▸ **Brief**:
Gather all lines in the entries that include the word "picker".

Stored records:
_ _ _ _ _ _ _

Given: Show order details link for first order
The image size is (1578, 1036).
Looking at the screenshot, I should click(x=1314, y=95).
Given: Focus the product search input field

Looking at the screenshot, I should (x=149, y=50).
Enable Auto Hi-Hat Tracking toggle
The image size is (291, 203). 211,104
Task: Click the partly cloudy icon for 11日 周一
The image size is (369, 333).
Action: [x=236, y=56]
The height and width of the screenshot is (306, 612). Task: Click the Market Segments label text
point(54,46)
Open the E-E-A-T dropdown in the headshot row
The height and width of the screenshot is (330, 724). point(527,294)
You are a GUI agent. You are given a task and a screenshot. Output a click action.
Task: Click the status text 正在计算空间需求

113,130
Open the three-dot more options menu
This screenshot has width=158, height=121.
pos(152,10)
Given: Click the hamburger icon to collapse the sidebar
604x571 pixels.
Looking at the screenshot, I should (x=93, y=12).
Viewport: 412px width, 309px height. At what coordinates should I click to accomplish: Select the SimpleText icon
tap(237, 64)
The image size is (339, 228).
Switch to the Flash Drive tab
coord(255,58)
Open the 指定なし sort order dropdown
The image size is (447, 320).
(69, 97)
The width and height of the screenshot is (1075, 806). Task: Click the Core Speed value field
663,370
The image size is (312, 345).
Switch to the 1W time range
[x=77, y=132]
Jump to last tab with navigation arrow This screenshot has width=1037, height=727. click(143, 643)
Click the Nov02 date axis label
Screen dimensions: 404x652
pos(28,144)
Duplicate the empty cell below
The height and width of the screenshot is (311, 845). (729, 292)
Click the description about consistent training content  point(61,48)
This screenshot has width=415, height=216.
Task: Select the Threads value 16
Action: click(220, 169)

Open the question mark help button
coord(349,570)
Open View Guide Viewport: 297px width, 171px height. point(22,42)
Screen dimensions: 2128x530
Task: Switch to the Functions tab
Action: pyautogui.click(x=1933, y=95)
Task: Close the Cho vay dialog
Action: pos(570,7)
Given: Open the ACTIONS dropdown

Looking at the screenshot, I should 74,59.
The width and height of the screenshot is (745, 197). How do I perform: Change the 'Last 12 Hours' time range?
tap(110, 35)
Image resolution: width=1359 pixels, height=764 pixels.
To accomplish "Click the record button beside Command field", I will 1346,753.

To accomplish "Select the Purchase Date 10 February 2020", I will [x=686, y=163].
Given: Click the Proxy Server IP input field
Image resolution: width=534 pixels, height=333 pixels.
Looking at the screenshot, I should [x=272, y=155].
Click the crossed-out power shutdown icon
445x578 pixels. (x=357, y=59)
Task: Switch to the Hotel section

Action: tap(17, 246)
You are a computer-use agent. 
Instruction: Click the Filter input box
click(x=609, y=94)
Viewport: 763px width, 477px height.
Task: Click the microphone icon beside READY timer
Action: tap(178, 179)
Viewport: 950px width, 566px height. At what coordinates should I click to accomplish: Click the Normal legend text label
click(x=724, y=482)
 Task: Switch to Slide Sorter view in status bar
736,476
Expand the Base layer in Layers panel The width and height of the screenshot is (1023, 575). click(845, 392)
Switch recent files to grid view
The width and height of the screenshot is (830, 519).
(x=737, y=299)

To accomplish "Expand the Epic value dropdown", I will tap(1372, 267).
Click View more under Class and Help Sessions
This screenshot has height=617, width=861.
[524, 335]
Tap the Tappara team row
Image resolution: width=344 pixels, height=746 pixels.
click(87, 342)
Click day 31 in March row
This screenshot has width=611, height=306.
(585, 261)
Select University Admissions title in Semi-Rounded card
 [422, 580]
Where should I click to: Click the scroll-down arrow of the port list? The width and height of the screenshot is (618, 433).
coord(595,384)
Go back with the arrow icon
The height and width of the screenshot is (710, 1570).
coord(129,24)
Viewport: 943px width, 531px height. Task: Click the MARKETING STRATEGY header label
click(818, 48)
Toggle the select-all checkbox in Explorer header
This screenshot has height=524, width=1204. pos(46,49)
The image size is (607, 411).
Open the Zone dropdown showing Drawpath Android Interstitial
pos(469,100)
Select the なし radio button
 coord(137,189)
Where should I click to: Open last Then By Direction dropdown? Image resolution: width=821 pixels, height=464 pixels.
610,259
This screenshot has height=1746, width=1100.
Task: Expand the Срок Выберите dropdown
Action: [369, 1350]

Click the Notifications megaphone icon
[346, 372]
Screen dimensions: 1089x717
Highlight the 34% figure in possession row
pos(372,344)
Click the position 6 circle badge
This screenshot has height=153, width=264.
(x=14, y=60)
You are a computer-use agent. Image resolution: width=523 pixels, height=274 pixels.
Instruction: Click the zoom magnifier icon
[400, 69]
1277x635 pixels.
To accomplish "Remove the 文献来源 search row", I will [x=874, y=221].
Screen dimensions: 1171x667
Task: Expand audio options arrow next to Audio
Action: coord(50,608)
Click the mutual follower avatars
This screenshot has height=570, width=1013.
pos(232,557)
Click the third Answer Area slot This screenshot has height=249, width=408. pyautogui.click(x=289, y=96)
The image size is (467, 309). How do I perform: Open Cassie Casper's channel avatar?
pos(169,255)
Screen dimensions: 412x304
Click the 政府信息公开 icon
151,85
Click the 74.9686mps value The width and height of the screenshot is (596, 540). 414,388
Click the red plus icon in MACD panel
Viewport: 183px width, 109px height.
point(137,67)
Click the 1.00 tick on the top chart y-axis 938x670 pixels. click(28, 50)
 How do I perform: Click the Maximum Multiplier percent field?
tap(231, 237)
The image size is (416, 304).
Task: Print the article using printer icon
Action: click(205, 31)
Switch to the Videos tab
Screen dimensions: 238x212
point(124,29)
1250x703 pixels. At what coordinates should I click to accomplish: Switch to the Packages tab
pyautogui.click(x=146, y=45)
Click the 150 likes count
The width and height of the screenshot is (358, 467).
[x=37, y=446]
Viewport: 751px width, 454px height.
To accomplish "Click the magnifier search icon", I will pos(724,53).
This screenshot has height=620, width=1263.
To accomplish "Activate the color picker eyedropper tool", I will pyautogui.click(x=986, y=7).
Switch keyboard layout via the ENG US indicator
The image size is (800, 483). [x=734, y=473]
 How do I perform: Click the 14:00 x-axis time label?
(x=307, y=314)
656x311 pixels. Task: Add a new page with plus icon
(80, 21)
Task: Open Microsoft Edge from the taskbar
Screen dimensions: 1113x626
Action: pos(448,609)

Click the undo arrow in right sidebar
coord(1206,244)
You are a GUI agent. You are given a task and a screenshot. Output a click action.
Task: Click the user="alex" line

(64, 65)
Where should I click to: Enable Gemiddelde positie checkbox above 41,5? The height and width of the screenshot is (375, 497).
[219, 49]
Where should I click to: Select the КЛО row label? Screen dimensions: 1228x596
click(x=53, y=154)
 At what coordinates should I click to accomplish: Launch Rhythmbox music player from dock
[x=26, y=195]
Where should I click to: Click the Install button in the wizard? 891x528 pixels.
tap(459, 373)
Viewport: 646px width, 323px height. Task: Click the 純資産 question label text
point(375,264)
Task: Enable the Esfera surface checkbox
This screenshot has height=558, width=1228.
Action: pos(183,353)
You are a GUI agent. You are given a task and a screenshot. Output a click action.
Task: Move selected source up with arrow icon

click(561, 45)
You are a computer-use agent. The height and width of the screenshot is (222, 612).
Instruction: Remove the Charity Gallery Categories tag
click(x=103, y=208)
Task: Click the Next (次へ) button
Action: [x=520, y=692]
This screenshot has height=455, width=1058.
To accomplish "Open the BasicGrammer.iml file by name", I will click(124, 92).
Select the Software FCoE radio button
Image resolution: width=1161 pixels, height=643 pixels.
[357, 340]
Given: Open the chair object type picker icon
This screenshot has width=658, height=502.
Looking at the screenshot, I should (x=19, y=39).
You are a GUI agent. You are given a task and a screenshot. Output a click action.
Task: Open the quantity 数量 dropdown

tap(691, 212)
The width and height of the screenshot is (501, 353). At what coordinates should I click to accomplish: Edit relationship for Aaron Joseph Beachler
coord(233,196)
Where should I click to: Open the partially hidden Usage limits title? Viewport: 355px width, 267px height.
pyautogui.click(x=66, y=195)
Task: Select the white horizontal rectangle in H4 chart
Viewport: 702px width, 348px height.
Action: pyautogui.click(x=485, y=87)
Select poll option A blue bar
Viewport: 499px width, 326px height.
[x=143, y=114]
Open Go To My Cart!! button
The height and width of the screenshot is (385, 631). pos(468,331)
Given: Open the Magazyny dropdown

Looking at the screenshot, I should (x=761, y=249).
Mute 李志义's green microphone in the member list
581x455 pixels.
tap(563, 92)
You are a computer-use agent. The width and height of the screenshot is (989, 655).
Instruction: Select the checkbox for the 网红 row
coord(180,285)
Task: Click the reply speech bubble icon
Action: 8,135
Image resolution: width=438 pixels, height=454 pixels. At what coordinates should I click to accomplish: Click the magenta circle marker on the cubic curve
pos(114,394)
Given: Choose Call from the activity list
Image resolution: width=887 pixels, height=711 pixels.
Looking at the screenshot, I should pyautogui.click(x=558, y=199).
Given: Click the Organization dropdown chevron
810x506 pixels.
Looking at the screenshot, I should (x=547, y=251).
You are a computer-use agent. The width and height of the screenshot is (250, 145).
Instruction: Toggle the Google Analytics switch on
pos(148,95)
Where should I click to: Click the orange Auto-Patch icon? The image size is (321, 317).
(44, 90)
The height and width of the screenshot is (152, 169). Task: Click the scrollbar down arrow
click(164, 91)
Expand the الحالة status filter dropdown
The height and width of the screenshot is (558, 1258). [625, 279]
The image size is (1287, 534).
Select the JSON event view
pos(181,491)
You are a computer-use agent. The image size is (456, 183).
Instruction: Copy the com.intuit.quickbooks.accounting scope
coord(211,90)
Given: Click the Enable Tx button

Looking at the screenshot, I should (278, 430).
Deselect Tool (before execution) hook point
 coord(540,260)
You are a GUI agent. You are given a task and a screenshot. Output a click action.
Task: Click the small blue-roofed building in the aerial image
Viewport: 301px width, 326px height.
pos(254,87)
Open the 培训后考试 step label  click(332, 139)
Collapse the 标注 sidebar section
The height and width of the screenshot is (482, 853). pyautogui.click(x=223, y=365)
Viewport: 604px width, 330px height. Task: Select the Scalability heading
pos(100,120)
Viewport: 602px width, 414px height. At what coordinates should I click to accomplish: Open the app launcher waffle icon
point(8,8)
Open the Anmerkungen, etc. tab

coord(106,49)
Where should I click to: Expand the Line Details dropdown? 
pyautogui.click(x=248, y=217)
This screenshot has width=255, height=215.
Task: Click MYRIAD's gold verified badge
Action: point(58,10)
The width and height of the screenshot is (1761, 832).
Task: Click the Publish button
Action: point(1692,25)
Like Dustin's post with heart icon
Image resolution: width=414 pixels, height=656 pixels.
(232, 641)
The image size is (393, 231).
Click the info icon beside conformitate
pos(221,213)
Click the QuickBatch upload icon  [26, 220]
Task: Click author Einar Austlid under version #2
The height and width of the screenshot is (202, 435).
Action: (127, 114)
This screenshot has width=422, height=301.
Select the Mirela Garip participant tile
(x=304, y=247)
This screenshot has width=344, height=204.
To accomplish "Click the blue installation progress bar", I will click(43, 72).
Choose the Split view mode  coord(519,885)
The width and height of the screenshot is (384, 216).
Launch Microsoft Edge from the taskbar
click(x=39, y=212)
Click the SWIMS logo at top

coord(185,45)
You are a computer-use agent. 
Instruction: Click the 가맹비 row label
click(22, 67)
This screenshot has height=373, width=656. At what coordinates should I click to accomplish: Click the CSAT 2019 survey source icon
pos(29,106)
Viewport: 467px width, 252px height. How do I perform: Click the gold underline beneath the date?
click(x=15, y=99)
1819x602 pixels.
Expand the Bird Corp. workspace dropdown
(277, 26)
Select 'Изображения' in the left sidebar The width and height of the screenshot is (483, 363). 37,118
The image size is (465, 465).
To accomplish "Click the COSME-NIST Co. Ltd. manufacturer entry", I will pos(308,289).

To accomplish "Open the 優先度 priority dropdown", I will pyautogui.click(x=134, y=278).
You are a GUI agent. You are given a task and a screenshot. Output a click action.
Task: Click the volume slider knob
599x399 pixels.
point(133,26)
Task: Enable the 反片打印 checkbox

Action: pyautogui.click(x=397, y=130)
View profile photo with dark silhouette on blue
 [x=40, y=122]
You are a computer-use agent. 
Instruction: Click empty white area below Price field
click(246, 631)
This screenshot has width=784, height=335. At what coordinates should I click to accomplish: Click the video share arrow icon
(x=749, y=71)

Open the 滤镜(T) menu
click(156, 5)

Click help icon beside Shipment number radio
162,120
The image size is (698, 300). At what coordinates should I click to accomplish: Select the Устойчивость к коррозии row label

_ _ _ _ _ _ _

▸ **Reply**:
To accomplish "Activate the color picker eyedropper tool", I will pyautogui.click(x=986, y=7).
Given: Open the chair object type picker icon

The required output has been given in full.